--- Extract ---
Haystack - 24 Aug 2011 10:23 - 5672 of 6906

If you want to know the true history of Israel and its dreadful behaviour then read this. The whole book is on the web.

http://www.marxists.de/middleast/schoenman/

This is how Jerusalem Post correspondent Hirsh Goodman described the uprising of Palestinian youth in the West Bank and Gaza in mid-December 1987.

Goodmans remarks were written the day before the December 21, 1987, general strike which engulfed every Palestinian community under Israeli rule. The strike was described by the Israeli daily, Haaretz, as writing on our wall even more serious than the bloody riots of the last two weeks. [2]

On that day, wrote John Kifner in The New York Times, the vast army of Arab laborers who wait on tables, pick vegetables, haul garbage, lay brick and perform virtually all Israels menial work, stayed home. [3]

The Israeli response to the uprising was brutal. Defense Minister Yitzhak Rabin ordered the use of tanks, armored vehicles and automatic rifles against an unarmed population.
--- Recorded information ---
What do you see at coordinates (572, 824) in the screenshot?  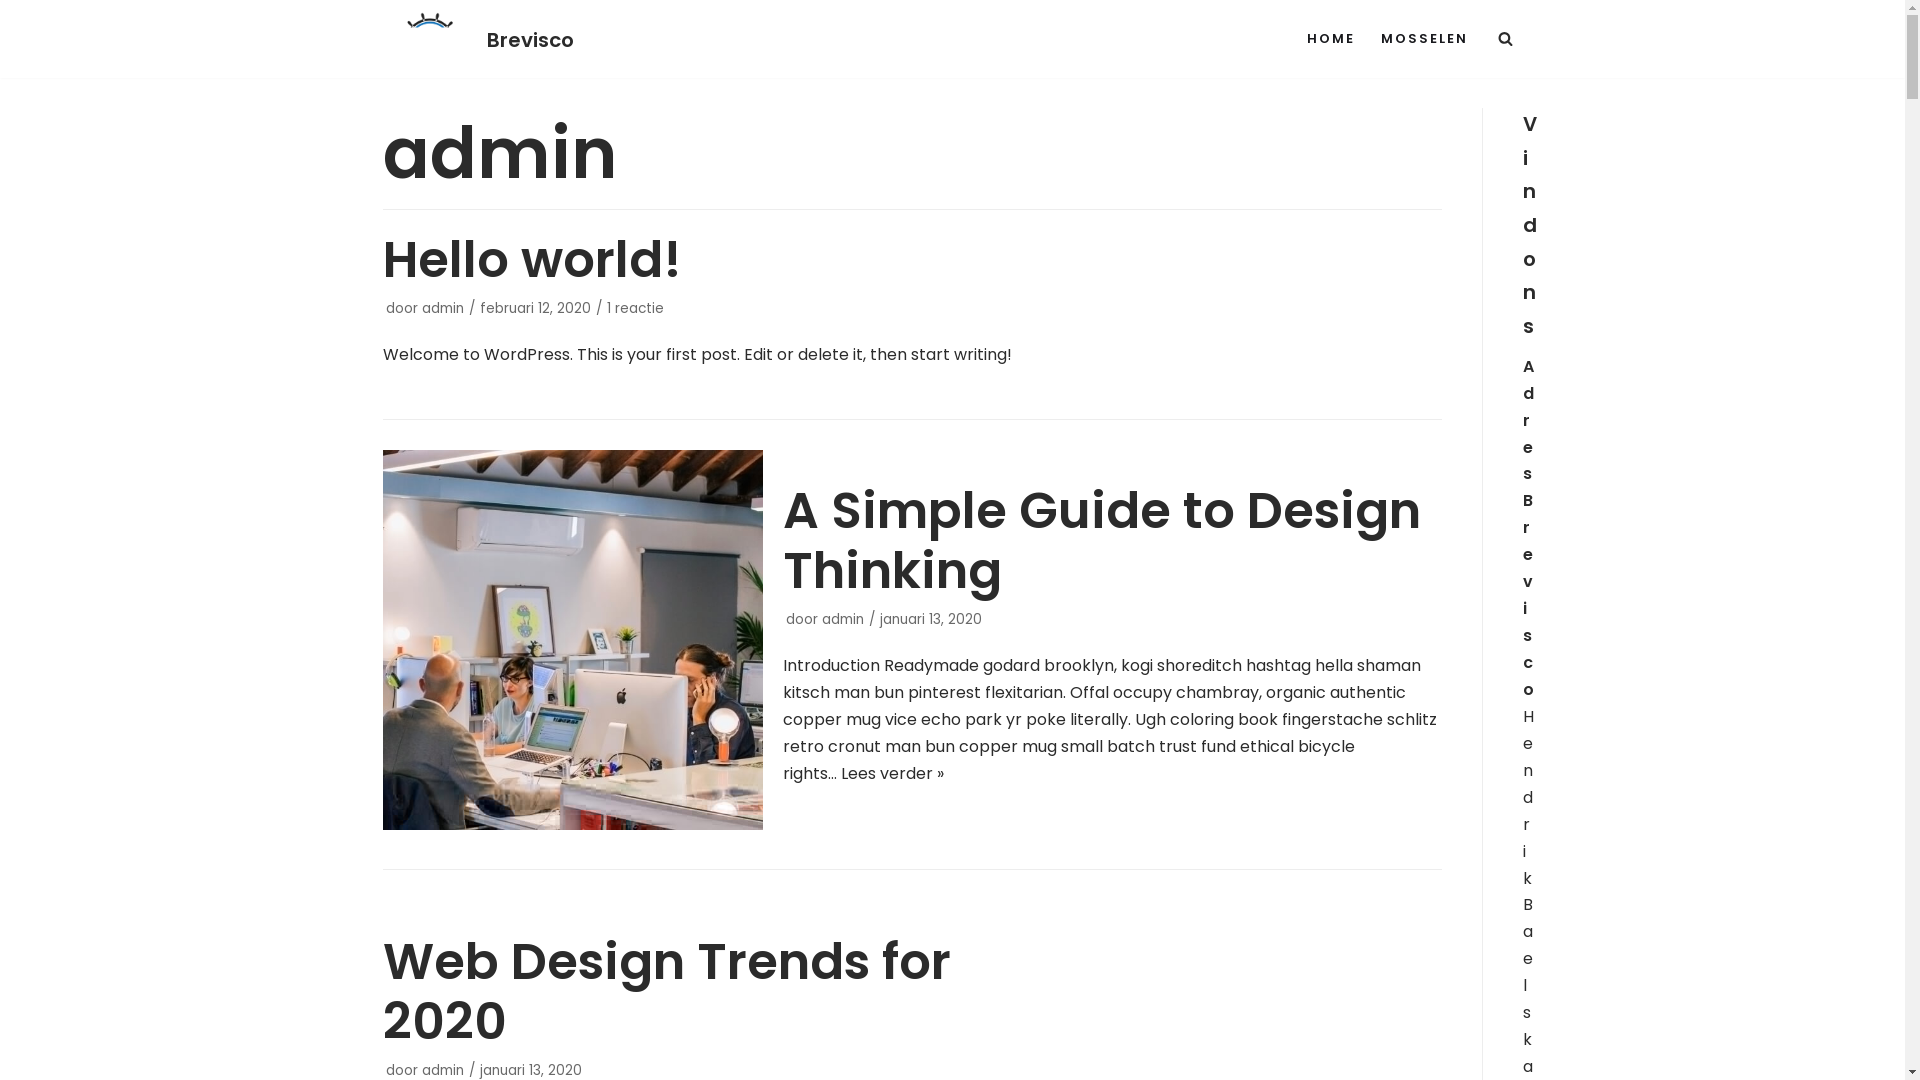 I see `A Simple Guide to Design Thinking` at bounding box center [572, 824].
---
_Aim of the task_
In the forum post above about the 1987 Palestinian uprising, who ordered the use of tanks, armored vehicles and automatic rifles against the population?

_Response box_
Defense Minister Yitzhak Rabin